First, drop the posts table and recreate it using the following statements:
DROP TABLE IF EXISTS posts;
CREATE TABLE posts(
   id SERIAL PRIMARY KEY,
   title TEXT NOT NULL,
   body TEXT
);Second, insert rows into the posts table:
INSERT INTO posts (title, body)
VALUES
    ('Introduction to PostgreSQL', 'This is an introductory post about PostgreSQL. It covers basic concepts and features.'),
    ('Advanced PostgresSQL Techniques', 'In this post, we delve into advanced PostgreSQL techniques for efficient querying and data manipulation.'),
    ('PostgreSQL Optimization Strategies', 'This post explores various strategies for optimizing PostgreSQL database performance and efficiency.');Third, create a GIN index on the body column of the posts table:
CREATE INDEX body_fts
ON posts
USING GIN ((to_tsvector('english',body)));Finally, search for the posts whose body contains either the word basic or advanced:
SELECT
  id,
  body
FROM
  posts
WHERE
  to_tsvector('english', body) @@ to_tsquery('basic | advanced');Output:
id |                                                   body
----+----------------------------------------------------------------------------------------------------------
  1 | This is an introductory post about PostgreSQL. It covers basic concepts and features.

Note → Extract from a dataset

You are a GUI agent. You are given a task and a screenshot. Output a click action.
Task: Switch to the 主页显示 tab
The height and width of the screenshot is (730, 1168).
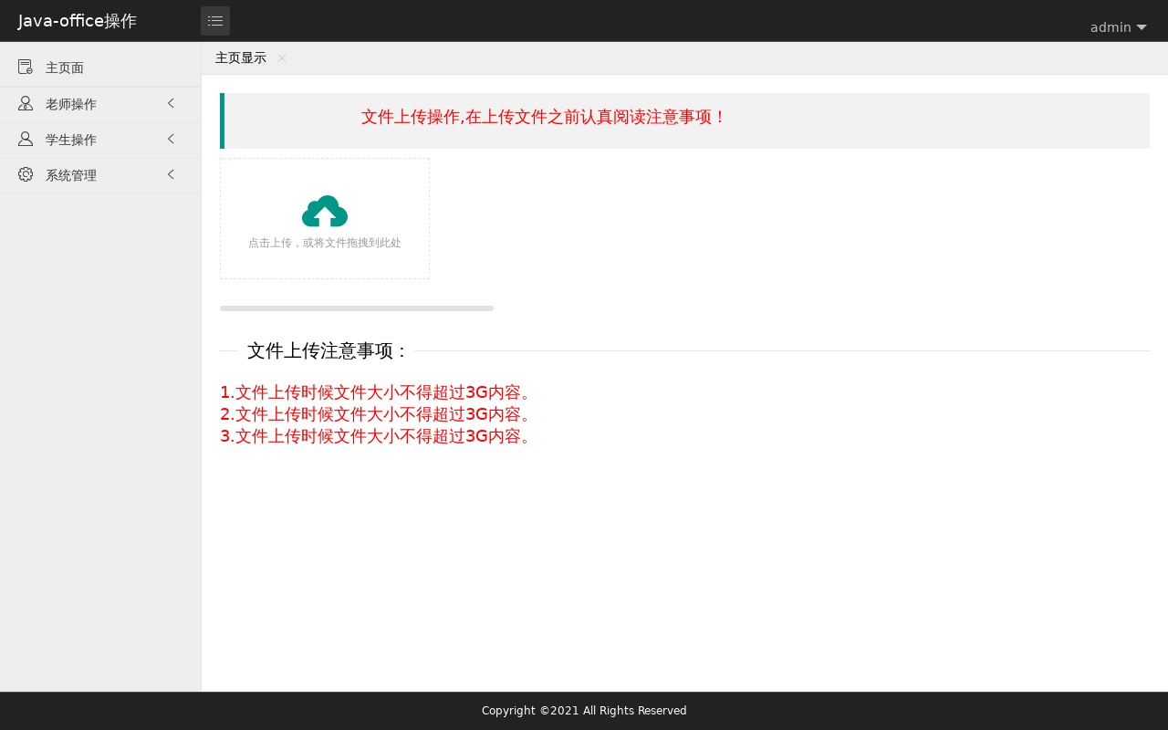[241, 58]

  2 | In this post, we delve into advanced PostgreSQL techniques for efficient querying and data manipulation.
(2 rows)Summary
- Use PostgreSQL full text search feature to perform complex searches on text stored in the database.
- Use tsvector and tsquery data types for full text searches.
- Use the match operator (@@) to check if documents match a query.
- Use the generated column with tsvectortype to store the tsvector data for full text searches.
- Use GINindexes for full-text search vectors (tsvector).